# [EXERCISE TASK]
Render every line of the records below as a JSON list of strings, one string per line, omitting blank lines.

# [ENTRIES]
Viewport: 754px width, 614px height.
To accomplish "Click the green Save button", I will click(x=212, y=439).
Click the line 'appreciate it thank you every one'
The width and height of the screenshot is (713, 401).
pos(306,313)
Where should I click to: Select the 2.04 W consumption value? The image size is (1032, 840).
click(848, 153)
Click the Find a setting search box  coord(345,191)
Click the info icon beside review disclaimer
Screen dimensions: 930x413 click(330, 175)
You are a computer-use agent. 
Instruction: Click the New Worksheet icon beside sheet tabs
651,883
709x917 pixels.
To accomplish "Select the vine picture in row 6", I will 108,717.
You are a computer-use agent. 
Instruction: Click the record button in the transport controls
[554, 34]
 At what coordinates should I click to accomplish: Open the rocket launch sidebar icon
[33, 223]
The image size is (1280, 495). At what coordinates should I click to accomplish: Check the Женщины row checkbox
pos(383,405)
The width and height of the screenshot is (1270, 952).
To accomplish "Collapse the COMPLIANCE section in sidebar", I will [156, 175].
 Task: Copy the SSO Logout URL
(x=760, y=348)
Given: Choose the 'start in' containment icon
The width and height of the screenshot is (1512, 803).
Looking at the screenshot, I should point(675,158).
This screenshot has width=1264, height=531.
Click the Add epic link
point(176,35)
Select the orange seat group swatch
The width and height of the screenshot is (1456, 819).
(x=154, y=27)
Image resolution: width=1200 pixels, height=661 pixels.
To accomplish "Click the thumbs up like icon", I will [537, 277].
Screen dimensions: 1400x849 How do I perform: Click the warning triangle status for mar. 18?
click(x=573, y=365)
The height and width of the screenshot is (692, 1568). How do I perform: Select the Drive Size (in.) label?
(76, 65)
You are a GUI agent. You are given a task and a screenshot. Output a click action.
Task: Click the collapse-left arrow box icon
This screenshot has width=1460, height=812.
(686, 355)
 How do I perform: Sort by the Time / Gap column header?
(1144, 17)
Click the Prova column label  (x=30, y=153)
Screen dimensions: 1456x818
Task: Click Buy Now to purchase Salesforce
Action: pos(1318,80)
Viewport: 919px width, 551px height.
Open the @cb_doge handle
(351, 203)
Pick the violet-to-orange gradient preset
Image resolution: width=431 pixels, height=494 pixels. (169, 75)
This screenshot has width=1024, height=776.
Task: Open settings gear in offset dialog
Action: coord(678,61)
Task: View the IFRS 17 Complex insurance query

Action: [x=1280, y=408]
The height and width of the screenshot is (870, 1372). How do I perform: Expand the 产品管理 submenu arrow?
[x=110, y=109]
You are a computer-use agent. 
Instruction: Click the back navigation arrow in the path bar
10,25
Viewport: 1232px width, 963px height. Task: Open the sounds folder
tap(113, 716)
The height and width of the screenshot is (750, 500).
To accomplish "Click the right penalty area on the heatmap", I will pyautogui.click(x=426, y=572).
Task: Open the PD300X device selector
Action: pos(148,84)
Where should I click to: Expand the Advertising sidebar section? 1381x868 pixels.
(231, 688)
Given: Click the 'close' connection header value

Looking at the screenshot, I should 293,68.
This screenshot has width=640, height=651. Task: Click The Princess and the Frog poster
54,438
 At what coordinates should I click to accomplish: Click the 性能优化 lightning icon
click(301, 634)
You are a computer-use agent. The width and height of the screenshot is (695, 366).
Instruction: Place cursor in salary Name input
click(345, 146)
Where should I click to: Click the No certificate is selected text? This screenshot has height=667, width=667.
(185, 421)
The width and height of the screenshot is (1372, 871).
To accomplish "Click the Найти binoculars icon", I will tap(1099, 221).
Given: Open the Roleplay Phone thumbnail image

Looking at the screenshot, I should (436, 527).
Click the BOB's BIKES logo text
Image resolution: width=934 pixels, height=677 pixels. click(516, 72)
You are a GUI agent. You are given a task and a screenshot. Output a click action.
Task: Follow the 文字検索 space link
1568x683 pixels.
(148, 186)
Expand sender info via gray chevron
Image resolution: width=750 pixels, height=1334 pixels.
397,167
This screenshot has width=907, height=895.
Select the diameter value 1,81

# [RESULT]
[
  "Viewport: 754px width, 614px height.",
  "To accomplish \"Click the green Save button\", I will click(x=212, y=439).",
  "Click the line 'appreciate it thank you every one'",
  "The width and height of the screenshot is (713, 401).",
  "pos(306,313)",
  "Where should I click to: Select the 2.04 W consumption value? The image size is (1032, 840).",
  "click(848, 153)",
  "Click the Find a setting search box  coord(345,191)",
  "Click the info icon beside review disclaimer",
  "Screen dimensions: 930x413 click(330, 175)",
  "You are a computer-use agent. ",
  "Instruction: Click the New Worksheet icon beside sheet tabs",
  "651,883",
  "709x917 pixels.",
  "To accomplish \"Select the vine picture in row 6\", I will 108,717.",
  "You are a computer-use agent. ",
  "Instruction: Click the record button in the transport controls",
  "[554, 34]",
  " At what coordinates should I click to accomplish: Open the rocket launch sidebar icon",
  "[33, 223]",
  "The image size is (1280, 495). At what coordinates should I click to accomplish: Check the Женщины row checkbox",
  "pos(383,405)",
  "The width and height of the screenshot is (1270, 952).",
  "To accomplish \"Collapse the COMPLIANCE section in sidebar\", I will [156, 175].",
  " Task: Copy the SSO Logout URL",
  "(x=760, y=348)",
  "Given: Choose the 'start in' containment icon",
  "The width and height of the screenshot is (1512, 803).",
  "Looking at the screenshot, I should point(675,158).",
  "This screenshot has width=1264, height=531.",
  "Click the Add epic link",
  "point(176,35)",
  "Select the orange seat group swatch",
  "The width and height of the screenshot is (1456, 819).",
  "(x=154, y=27)",
  "Image resolution: width=1200 pixels, height=661 pixels.",
  "To accomplish \"Click the thumbs up like icon\", I will [537, 277].",
  "Screen dimensions: 1400x849 How do I perform: Click the warning triangle status for mar. 18?",
  "click(x=573, y=365)",
  "The height and width of the screenshot is (692, 1568). How do I perform: Select the Drive Size (in.) label?",
  "(76, 65)",
  "You are a GUI agent. You are given a task and a screenshot. Output a click action.",
  "Task: Click the collapse-left arrow box icon",
  "This screenshot has width=1460, height=812.",
  "(686, 355)",
  " How do I perform: Sort by the Time / Gap column header?",
  "(1144, 17)",
  "Click the Prova column label  (x=30, y=153)",
  "Screen dimensions: 1456x818",
  "Task: Click Buy Now to purchase Salesforce",
  "Action: pos(1318,80)",
  "Viewport: 919px width, 551px height.",
  "Open the @cb_doge handle",
  "(351, 203)",
  "Pick the violet-to-orange gradient preset",
  "Image resolution: width=431 pixels, height=494 pixels. (169, 75)",
  "This screenshot has width=1024, height=776.",
  "Task: Open settings gear in offset dialog",
  "Action: coord(678,61)",
  "Task: View the IFRS 17 Complex insurance query",
  "Action: [x=1280, y=408]",
  "The height and width of the screenshot is (870, 1372). How do I perform: Expand the 产品管理 submenu arrow?",
  "[x=110, y=109]",
  "You are a computer-use agent. ",
  "Instruction: Click the back navigation arrow in the path bar",
  "10,25",
  "Viewport: 1232px width, 963px height. Task: Open the sounds folder",
  "tap(113, 716)",
  "The height and width of the screenshot is (750, 500).",
  "To accomplish \"Click the right penalty area on the heatmap\", I will pyautogui.click(x=426, y=572).",
  "Task: Open the PD300X device selector",
  "Action: pos(148,84)",
  "Where should I click to: Expand the Advertising sidebar section? 1381x868 pixels.",
  "(231, 688)",
  "Given: Click the 'close' connection header value",
  "Looking at the screenshot, I should 293,68.",
  "This screenshot has width=640, height=651. Task: Click The Princess and the Frog poster",
  "54,438",
  " At what coordinates should I click to accomplish: Click the 性能优化 lightning icon",
  "click(301, 634)",
  "You are a computer-use agent. The width and height of the screenshot is (695, 366).",
  "Instruction: Place cursor in salary Name input",
  "click(345, 146)",
  "Where should I click to: Click the No certificate is selected text? This screenshot has height=667, width=667.",
  "(185, 421)",
  "The width and height of the screenshot is (1372, 871).",
  "To accomplish \"Click the Найти binoculars icon\", I will tap(1099, 221).",
  "Given: Open the Roleplay Phone thumbnail image",
  "Looking at the screenshot, I should (436, 527).",
  "Click the BOB's BIKES logo text",
  "Image resolution: width=934 pixels, height=677 pixels. click(516, 72)",
  "You are a GUI agent. You are given a task and a screenshot. Output a click action.",
  "Task: Follow the 文字検索 space link",
  "1568x683 pixels.",
  "(148, 186)",
  "Expand sender info via gray chevron",
  "Image resolution: width=750 pixels, height=1334 pixels.",
  "397,167",
  "This screenshot has width=907, height=895.",
  "Select the diameter value 1,81"
]